Exercises can be done to strengthen the muscle that controls the release of urine from the bladder. These exercises may help the child gain better control of the bladder. For example, a child can learn to tighten the pelvic muscles, hold that position for 5 to 10 seconds, then rest for 5 seconds. Usually, the child repeats the exercise 10 times, 3 times a day.
You can also help your child gain control of his or her bladder muscles by:
- Having the child practice starting and stopping the urine stream 3 to 5 times while urinating.
- Encouraging the child to hold his or her urine for as long as possible after the urge to urinate begins.
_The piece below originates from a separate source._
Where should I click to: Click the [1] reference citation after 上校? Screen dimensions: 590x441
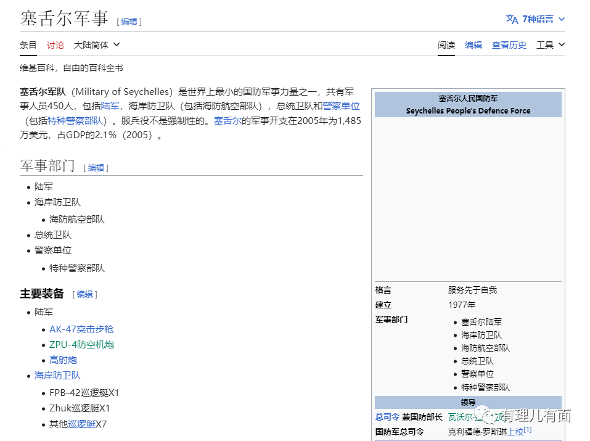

- Having the child go to the bathroom every hour during the day.
- Encouraging the child to use the bathroom just before going to bed.
Bladder-stretching exercises are done to help increase the amount of urine that the bladder can hold (bladder capacity) and to teach the child to hold urine for longer periods of time. To teach a child bladder-stretching exercises:
- Have the child drink lots of liquids during the day.
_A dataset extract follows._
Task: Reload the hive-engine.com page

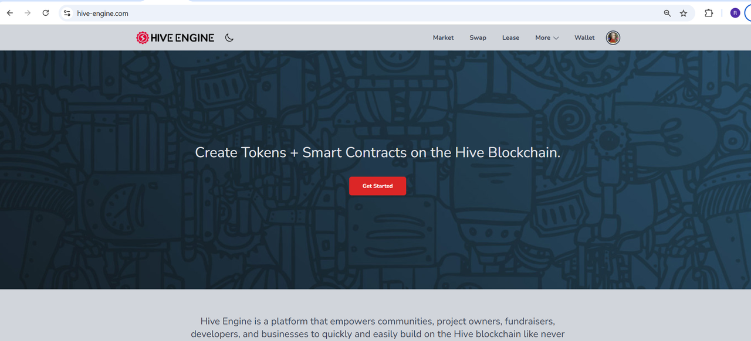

- Have the child practice holding off going to the bathroom for as long as possible during the day.
- Keep a record of how long the child can wait before urinating. Encourage him or her to hold the urine for increasing amounts of time. Usually, children can increase the length of time that they can hold their urine by 2 to 3 minutes each day.
Children who are known to have small bladder capacity may stop daytime accidental wetting by using this method. For children who wet the bed, this method may reduce the number of times the child wets (or needs to get up to urinate) during the night and may help the child in the long run. But it usually won't produce completely dry nights in the short term.
It is difficult to know whether a child's bed-wetting is caused mainly by a small bladder capacity, although a health professional may use tests to determine a child's bladder capacity.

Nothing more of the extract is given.